You’ve heard this before: that traumatic experiences in early childhood like neglect and abuse are common and are strongly associated with risk-taking and unhealthy lifestyles. Findings from the Adverse Childhood Experiences study, ongoing since the early 1990s, have linked these negative experiences with a higher risk for alcoholism, depression, heart and liver disease, sexually transmitted infections, teen pregnancy, and other problems. For some time now, many doctors and observers alike viewed these ailments as resulting from unhealthy lifestyles adopted as coping mechanisms by those raised in chaotic, stressful environments.

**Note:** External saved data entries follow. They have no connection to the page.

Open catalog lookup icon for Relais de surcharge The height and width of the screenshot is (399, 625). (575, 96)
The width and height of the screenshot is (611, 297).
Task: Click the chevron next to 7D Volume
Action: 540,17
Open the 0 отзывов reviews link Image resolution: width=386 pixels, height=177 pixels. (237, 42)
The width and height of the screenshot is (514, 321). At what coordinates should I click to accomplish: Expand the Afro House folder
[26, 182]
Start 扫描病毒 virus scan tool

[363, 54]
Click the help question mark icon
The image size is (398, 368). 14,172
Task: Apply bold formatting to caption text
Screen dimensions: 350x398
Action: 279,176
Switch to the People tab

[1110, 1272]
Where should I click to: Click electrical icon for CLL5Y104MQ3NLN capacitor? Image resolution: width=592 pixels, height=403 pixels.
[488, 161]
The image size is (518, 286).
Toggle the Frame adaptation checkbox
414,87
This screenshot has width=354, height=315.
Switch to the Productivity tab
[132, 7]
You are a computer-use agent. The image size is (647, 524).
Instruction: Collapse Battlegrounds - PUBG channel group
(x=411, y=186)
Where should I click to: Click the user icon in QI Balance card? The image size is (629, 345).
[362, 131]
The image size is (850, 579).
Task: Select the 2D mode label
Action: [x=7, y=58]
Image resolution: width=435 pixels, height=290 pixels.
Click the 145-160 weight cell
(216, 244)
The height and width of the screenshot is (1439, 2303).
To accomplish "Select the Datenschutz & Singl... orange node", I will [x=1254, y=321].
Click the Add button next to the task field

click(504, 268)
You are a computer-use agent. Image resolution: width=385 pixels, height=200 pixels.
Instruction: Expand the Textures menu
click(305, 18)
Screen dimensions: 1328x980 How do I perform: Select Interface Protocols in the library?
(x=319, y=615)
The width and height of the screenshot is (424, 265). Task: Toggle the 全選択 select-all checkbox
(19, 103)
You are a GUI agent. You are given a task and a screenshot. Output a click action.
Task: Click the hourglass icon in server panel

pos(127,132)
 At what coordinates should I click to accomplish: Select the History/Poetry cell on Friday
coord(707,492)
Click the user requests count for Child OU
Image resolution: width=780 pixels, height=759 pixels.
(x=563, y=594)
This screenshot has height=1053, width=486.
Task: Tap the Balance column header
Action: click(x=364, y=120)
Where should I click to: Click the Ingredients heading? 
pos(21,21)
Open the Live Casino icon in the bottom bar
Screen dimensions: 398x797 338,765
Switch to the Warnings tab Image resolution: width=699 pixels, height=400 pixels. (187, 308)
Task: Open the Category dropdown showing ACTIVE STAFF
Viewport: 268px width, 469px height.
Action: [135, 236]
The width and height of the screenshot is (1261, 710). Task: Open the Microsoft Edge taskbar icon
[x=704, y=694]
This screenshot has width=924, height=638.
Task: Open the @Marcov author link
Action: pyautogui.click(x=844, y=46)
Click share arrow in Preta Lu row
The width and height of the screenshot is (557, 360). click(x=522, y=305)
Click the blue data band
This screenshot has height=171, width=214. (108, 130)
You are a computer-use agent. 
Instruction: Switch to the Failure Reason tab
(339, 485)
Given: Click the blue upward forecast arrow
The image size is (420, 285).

But as Pediatrics’ reports summarize, years of research have demonstrated just how utterly vulnerable—physically vulnerable—the young brain is to toxic stress. If positive stress or tolerable stress is a sudden gust that whips things up momentarily and then settles back down, toxic stress is a hurricane that can permanently damage vital structures.
Here’s how: Three key areas in the young child’s brain are highly sensitive to large and ongoing doses of the stress hormones, and each can be molded, literally, by toxic stress. Toxic stress enlarges the amygdala, a brain structure that activates the stress response, triggering excessive release of stress hormones and bumping the risk for uncontrolled fear and anxiety. The prefrontal cortex normally helps to keep the amygdala’s stress-activating role in check, but toxic stress can cause a loss of neurons and alter its ability to lessen the amygdala’s activity; affected children may have difficulty coping with stress in later years. In a similar way, toxic stress can change the architecture of the hippocampus—important in memory and mood—and impair skills related to understanding and emotion.
As a general internist who takes care of adult patients with a litany of chronic diseases, here’s what knocks my socks off: the notion that early toxic stress isn’t just vaguely bad, but can create concrete, physical effects. Unmitigated toxic stress can leave a physical mark like a tattoo, imprinted forever. No matter how normal and unstressed a child’s subsequent years, no matter how loving their parents or guardians, the early-childhood toxic-stress tattoo can doom a person to a heightened risk for chronic health problems in adulthood. Heart disease, diabetes, asthma, hypertension, autoimmune diseases: All of these can be triggered by the physical changes that result from early toxic stress. Not everybody who experiences toxic stress will end up with these problems, but the risk doesn’t go away.
This is a staggeringly huge and complicated issue that affects individual children and society as a whole. (In 2008, state and local child protective services estimated that 772,000 children were maltreated in the United States.) A number of articles have suggested various approaches toward a solution. The Pediatrics position paper calls for pediatricians to go beyond simply identifying toxic stress to referring children and parents to effective and accessible programs and resources; primary care pediatricians, they exhort, should serve as liaisons to a multitude of services that can mitigate toxic environments. Jonathan Cohn, in last month’s New Republic, calls for more spending devoted to early-childhood programs; Paul Tough in The New Yorker homes in on how treating adverse childhood experiences can improve adult health; and Nicholas Kristof implores us to improve children’s lives by reducing toxic stress early.
But to institute such major changes, parents and policymakers alike must develop a clear understanding of what childhood stress really means. It’s not a one-size-fits-all term, and frankly, discussions like that in Psychology Today are damaging and trivializing the reality of toxic childhood stress. There’s a world of a difference between one young child who cries himself to sleep with nurturing parents hovering in the next room and one who cries night after night and is never comforted.